*** Task inputs Section Begins ***

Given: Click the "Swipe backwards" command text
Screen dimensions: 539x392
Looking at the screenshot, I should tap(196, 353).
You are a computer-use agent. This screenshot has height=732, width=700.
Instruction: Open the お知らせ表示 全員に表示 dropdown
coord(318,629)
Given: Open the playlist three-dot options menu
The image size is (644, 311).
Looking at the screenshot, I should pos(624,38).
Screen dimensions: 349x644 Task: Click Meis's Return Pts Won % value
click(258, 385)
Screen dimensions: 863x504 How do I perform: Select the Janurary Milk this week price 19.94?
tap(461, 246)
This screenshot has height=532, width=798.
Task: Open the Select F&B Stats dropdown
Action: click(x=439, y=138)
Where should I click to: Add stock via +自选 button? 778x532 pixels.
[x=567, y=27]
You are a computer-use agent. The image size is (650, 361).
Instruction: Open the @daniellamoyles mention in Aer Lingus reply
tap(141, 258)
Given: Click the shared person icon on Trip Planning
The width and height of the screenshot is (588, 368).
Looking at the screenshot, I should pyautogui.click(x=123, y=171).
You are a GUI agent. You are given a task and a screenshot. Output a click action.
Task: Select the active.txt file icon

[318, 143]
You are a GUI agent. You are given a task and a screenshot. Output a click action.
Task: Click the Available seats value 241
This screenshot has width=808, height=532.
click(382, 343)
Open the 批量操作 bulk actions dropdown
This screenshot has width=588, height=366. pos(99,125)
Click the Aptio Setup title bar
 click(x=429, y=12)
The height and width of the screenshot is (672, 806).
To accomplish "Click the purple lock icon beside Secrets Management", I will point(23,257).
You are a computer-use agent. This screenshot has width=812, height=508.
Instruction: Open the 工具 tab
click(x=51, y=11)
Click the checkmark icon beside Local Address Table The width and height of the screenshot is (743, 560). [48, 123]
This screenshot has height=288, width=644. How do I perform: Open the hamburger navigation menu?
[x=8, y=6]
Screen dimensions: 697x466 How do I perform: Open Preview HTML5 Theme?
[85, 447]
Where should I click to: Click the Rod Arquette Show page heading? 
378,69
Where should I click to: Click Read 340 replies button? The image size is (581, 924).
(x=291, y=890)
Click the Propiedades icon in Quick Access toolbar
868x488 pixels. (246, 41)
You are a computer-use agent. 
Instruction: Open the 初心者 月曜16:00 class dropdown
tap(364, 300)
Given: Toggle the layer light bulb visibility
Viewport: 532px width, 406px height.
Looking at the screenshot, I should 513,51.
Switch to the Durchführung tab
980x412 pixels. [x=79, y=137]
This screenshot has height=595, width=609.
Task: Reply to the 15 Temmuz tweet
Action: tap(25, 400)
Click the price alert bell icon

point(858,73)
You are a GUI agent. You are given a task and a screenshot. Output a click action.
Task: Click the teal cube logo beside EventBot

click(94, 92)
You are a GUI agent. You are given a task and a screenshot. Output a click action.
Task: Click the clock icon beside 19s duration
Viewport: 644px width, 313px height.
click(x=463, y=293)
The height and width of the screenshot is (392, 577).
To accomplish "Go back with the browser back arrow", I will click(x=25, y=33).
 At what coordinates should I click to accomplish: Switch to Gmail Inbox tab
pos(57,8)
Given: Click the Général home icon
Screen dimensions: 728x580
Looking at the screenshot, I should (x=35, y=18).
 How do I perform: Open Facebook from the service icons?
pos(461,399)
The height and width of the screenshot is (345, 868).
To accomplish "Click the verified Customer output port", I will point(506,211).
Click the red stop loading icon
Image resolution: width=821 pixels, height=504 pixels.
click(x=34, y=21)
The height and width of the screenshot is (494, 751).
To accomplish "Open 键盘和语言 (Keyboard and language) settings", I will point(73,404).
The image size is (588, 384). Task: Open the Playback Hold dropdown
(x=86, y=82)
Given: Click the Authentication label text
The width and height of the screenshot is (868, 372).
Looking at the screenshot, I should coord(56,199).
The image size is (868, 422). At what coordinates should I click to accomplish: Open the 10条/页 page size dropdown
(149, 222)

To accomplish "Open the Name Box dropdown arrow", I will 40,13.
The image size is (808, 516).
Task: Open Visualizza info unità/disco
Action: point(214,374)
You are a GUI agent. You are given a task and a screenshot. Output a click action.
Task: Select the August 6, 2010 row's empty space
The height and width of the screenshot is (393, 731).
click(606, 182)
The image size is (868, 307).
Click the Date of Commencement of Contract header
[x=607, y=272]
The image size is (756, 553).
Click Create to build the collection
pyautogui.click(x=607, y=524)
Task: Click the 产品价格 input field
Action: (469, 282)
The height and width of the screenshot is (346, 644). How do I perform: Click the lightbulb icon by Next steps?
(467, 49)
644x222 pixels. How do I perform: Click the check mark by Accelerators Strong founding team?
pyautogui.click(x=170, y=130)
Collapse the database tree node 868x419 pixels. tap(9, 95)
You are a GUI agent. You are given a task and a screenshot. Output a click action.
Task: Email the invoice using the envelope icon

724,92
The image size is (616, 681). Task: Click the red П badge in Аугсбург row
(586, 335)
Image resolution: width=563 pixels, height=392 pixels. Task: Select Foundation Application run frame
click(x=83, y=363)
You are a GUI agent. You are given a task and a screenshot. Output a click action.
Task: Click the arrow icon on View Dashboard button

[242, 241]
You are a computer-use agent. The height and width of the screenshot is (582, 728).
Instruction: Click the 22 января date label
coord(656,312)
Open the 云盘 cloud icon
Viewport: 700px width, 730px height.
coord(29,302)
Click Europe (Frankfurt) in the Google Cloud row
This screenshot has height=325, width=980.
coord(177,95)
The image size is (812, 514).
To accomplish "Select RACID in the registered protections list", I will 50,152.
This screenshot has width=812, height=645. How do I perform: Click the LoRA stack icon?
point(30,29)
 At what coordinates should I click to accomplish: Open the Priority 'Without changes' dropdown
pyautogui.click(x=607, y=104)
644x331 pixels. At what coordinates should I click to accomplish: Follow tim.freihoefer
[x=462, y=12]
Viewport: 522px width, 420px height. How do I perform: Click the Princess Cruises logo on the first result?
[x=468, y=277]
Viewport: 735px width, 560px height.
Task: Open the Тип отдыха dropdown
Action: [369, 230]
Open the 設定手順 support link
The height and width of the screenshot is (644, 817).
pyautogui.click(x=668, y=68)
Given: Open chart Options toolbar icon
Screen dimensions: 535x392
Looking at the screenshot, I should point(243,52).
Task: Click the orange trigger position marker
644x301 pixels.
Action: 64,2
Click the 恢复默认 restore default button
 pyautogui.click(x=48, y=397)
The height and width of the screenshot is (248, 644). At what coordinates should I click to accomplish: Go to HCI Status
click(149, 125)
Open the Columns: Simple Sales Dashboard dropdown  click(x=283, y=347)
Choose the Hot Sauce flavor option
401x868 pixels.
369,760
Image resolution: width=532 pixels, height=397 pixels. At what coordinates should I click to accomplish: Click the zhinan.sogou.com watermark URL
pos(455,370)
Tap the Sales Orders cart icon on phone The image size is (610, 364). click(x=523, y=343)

*** Task inputs Section Ends ***

- **What is required**:
Using the material above, please reproduce each line exactly.

- **Solution to this task**:
Given: Click the "Swipe backwards" command text
Screen dimensions: 539x392
Looking at the screenshot, I should tap(196, 353).
You are a computer-use agent. This screenshot has height=732, width=700.
Instruction: Open the お知らせ表示 全員に表示 dropdown
coord(318,629)
Given: Open the playlist three-dot options menu
The image size is (644, 311).
Looking at the screenshot, I should pos(624,38).
Screen dimensions: 349x644 Task: Click Meis's Return Pts Won % value
click(258, 385)
Screen dimensions: 863x504 How do I perform: Select the Janurary Milk this week price 19.94?
tap(461, 246)
This screenshot has height=532, width=798.
Task: Open the Select F&B Stats dropdown
Action: click(x=439, y=138)
Where should I click to: Add stock via +自选 button? 778x532 pixels.
[x=567, y=27]
You are a computer-use agent. The image size is (650, 361).
Instruction: Open the @daniellamoyles mention in Aer Lingus reply
tap(141, 258)
Given: Click the shared person icon on Trip Planning
The width and height of the screenshot is (588, 368).
Looking at the screenshot, I should pyautogui.click(x=123, y=171).
You are a GUI agent. You are given a task and a screenshot. Output a click action.
Task: Select the active.txt file icon

[318, 143]
You are a GUI agent. You are given a task and a screenshot. Output a click action.
Task: Click the Available seats value 241
This screenshot has width=808, height=532.
click(382, 343)
Open the 批量操作 bulk actions dropdown
This screenshot has width=588, height=366. pos(99,125)
Click the Aptio Setup title bar
 click(x=429, y=12)
The height and width of the screenshot is (672, 806).
To accomplish "Click the purple lock icon beside Secrets Management", I will point(23,257).
You are a computer-use agent. This screenshot has width=812, height=508.
Instruction: Open the 工具 tab
click(x=51, y=11)
Click the checkmark icon beside Local Address Table The width and height of the screenshot is (743, 560). [48, 123]
This screenshot has height=288, width=644. How do I perform: Open the hamburger navigation menu?
[x=8, y=6]
Screen dimensions: 697x466 How do I perform: Open Preview HTML5 Theme?
[85, 447]
Where should I click to: Click the Rod Arquette Show page heading? 
378,69
Where should I click to: Click Read 340 replies button? The image size is (581, 924).
(x=291, y=890)
Click the Propiedades icon in Quick Access toolbar
868x488 pixels. (246, 41)
You are a computer-use agent. 
Instruction: Open the 初心者 月曜16:00 class dropdown
tap(364, 300)
Given: Toggle the layer light bulb visibility
Viewport: 532px width, 406px height.
Looking at the screenshot, I should 513,51.
Switch to the Durchführung tab
980x412 pixels. [x=79, y=137]
This screenshot has height=595, width=609.
Task: Reply to the 15 Temmuz tweet
Action: tap(25, 400)
Click the price alert bell icon

point(858,73)
You are a GUI agent. You are given a task and a screenshot. Output a click action.
Task: Click the teal cube logo beside EventBot

click(94, 92)
You are a GUI agent. You are given a task and a screenshot. Output a click action.
Task: Click the clock icon beside 19s duration
Viewport: 644px width, 313px height.
click(x=463, y=293)
The height and width of the screenshot is (392, 577).
To accomplish "Go back with the browser back arrow", I will click(x=25, y=33).
 At what coordinates should I click to accomplish: Switch to Gmail Inbox tab
pos(57,8)
Given: Click the Général home icon
Screen dimensions: 728x580
Looking at the screenshot, I should (x=35, y=18).
 How do I perform: Open Facebook from the service icons?
pos(461,399)
The height and width of the screenshot is (345, 868).
To accomplish "Click the verified Customer output port", I will point(506,211).
Click the red stop loading icon
Image resolution: width=821 pixels, height=504 pixels.
click(x=34, y=21)
The height and width of the screenshot is (494, 751).
To accomplish "Open 键盘和语言 (Keyboard and language) settings", I will point(73,404).
The image size is (588, 384). Task: Open the Playback Hold dropdown
(x=86, y=82)
Given: Click the Authentication label text
The width and height of the screenshot is (868, 372).
Looking at the screenshot, I should coord(56,199).
The image size is (868, 422). At what coordinates should I click to accomplish: Open the 10条/页 page size dropdown
(149, 222)

To accomplish "Open the Name Box dropdown arrow", I will 40,13.
The image size is (808, 516).
Task: Open Visualizza info unità/disco
Action: point(214,374)
You are a GUI agent. You are given a task and a screenshot. Output a click action.
Task: Select the August 6, 2010 row's empty space
The height and width of the screenshot is (393, 731).
click(606, 182)
The image size is (868, 307).
Click the Date of Commencement of Contract header
[x=607, y=272]
The image size is (756, 553).
Click Create to build the collection
pyautogui.click(x=607, y=524)
Task: Click the 产品价格 input field
Action: (469, 282)
The height and width of the screenshot is (346, 644). How do I perform: Click the lightbulb icon by Next steps?
(467, 49)
644x222 pixels. How do I perform: Click the check mark by Accelerators Strong founding team?
pyautogui.click(x=170, y=130)
Collapse the database tree node 868x419 pixels. tap(9, 95)
You are a GUI agent. You are given a task and a screenshot. Output a click action.
Task: Email the invoice using the envelope icon

724,92
The image size is (616, 681). Task: Click the red П badge in Аугсбург row
(586, 335)
Image resolution: width=563 pixels, height=392 pixels. Task: Select Foundation Application run frame
click(x=83, y=363)
You are a GUI agent. You are given a task and a screenshot. Output a click action.
Task: Click the arrow icon on View Dashboard button

[242, 241]
You are a computer-use agent. The height and width of the screenshot is (582, 728).
Instruction: Click the 22 января date label
coord(656,312)
Open the 云盘 cloud icon
Viewport: 700px width, 730px height.
coord(29,302)
Click Europe (Frankfurt) in the Google Cloud row
This screenshot has height=325, width=980.
coord(177,95)
The image size is (812, 514).
To accomplish "Select RACID in the registered protections list", I will 50,152.
This screenshot has width=812, height=645. How do I perform: Click the LoRA stack icon?
point(30,29)
 At what coordinates should I click to accomplish: Open the Priority 'Without changes' dropdown
pyautogui.click(x=607, y=104)
644x331 pixels. At what coordinates should I click to accomplish: Follow tim.freihoefer
[x=462, y=12]
Viewport: 522px width, 420px height. How do I perform: Click the Princess Cruises logo on the first result?
[x=468, y=277]
Viewport: 735px width, 560px height.
Task: Open the Тип отдыха dropdown
Action: [369, 230]
Open the 設定手順 support link
The height and width of the screenshot is (644, 817).
pyautogui.click(x=668, y=68)
Given: Open chart Options toolbar icon
Screen dimensions: 535x392
Looking at the screenshot, I should point(243,52).
Task: Click the orange trigger position marker
644x301 pixels.
Action: 64,2
Click the 恢复默认 restore default button
 pyautogui.click(x=48, y=397)
The height and width of the screenshot is (248, 644). At what coordinates should I click to accomplish: Go to HCI Status
click(149, 125)
Open the Columns: Simple Sales Dashboard dropdown  click(x=283, y=347)
Choose the Hot Sauce flavor option
401x868 pixels.
369,760
Image resolution: width=532 pixels, height=397 pixels. At what coordinates should I click to accomplish: Click the zhinan.sogou.com watermark URL
pos(455,370)
Tap the Sales Orders cart icon on phone The image size is (610, 364). click(x=523, y=343)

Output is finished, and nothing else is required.